Una nuova pagina sul World Wide Web, la porzione multimediale della rete Internet, permette ora di avere una veduta globale e dettagliata della vicenda dei fondi ebraici.
"Switzerland & the Holocaust Assets" (La Svizzera e i beni dell'Olocausto) è il primo sito Web di riferimento dedicato a questo argomento. Creato all'inizio dell'estate, è già visitato da oltre duemila persone ogni settimana.

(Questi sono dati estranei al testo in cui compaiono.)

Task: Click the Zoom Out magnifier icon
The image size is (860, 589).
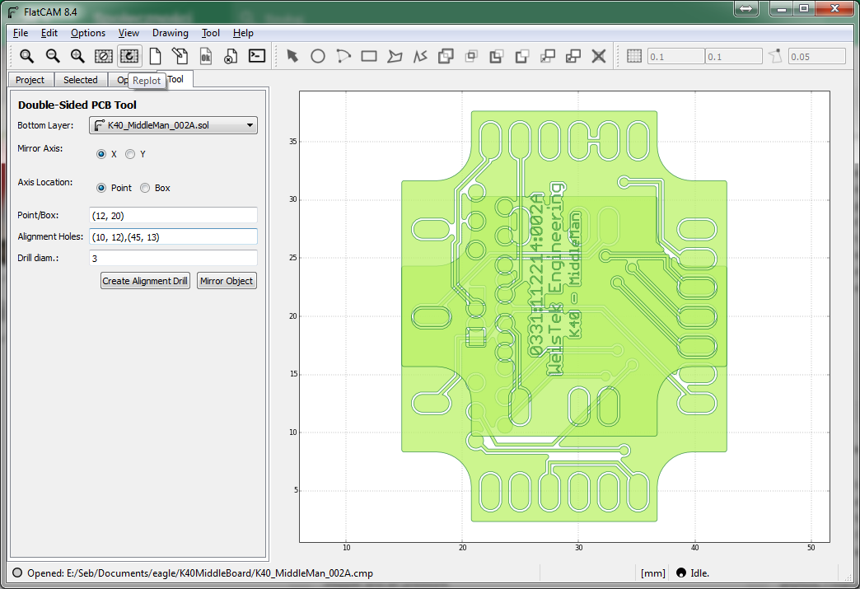Action: pos(52,56)
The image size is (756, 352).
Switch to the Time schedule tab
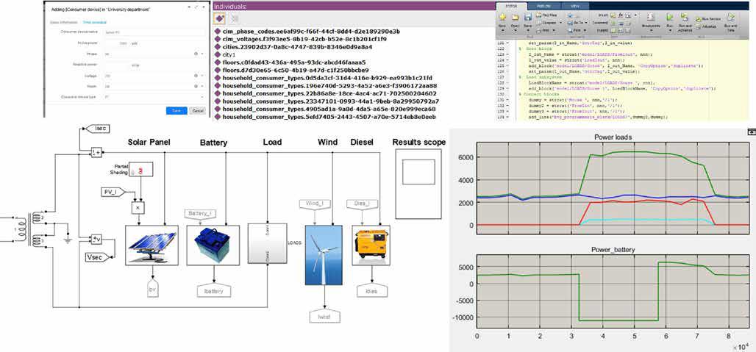(x=95, y=23)
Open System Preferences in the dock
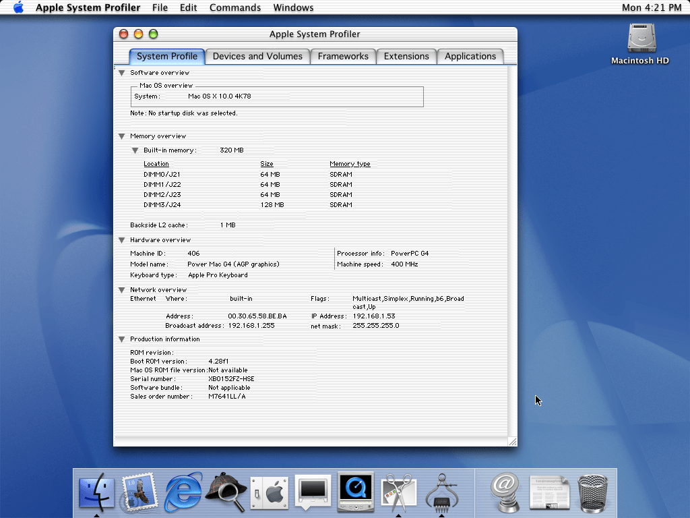This screenshot has width=690, height=518. click(270, 493)
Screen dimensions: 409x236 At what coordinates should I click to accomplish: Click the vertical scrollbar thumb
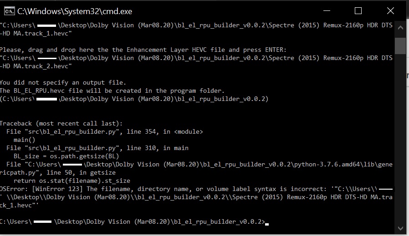[400, 46]
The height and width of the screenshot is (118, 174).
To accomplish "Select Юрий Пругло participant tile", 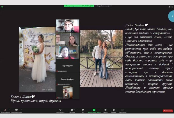I will click(x=67, y=65).
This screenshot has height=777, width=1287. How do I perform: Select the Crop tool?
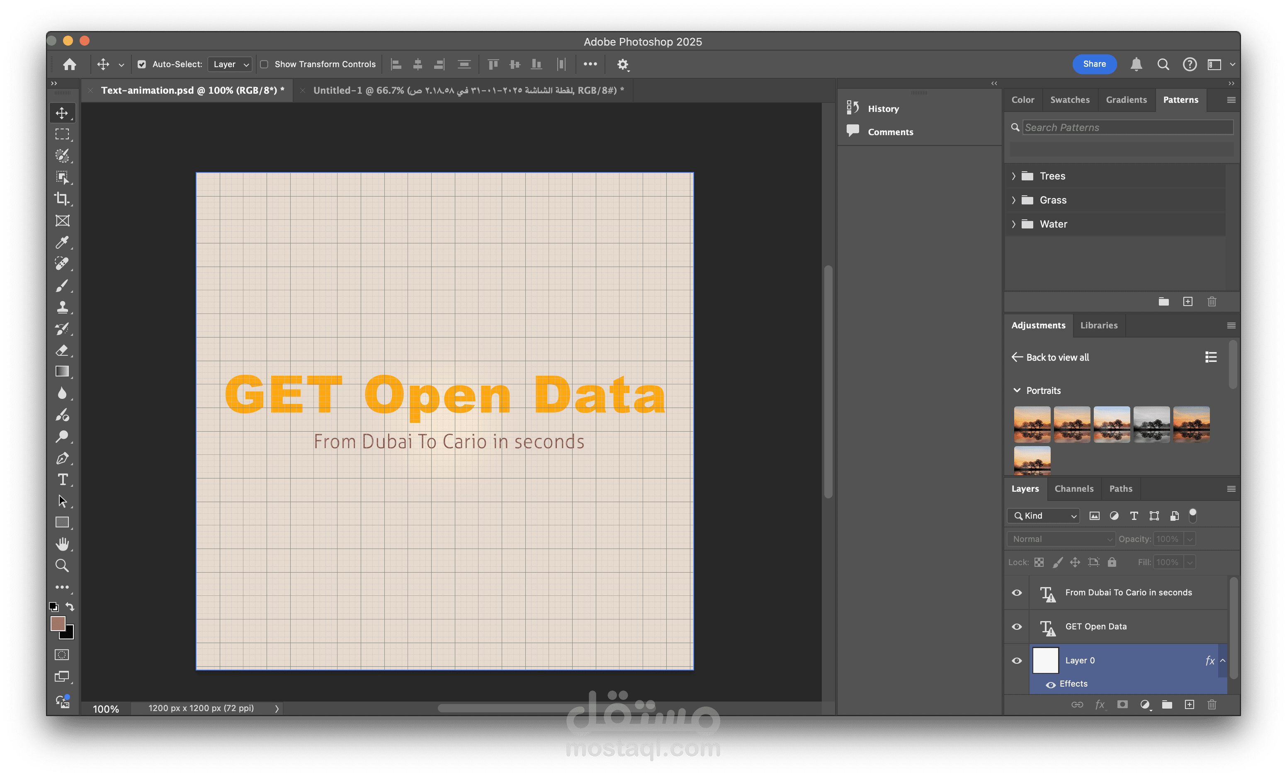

Oltre ad una cronologia dettagliata e costantemente aggiornata, vi si trova una vasta selezione di articoli della stampa svizzera e internazionale, come pure l'accesso a dozzine di siti Web ufficiali o ufficiosi relativi alla controversia in corso o dedicati alla storia della Seconda Guerra Mondiale.
Un repertorio dei documenti più importanti e una bibliografia sono pure disponibili.
Indipendente dagli organismi implicati nella polemica attuale, "Switzerland & the Holocaust Assets" è un servizio a scopo pubblico e non lucrativo. Ne è redattore responsabile Bruno Giussani, giornalista al settimanale svizzero L'Hebdo e editorialista dell'edizione elettronica del New York Times.
La struttura del sito è in inglese, ma i suoi contenuti sono in quattro lingue: italiano, francese, tedesco e inglese.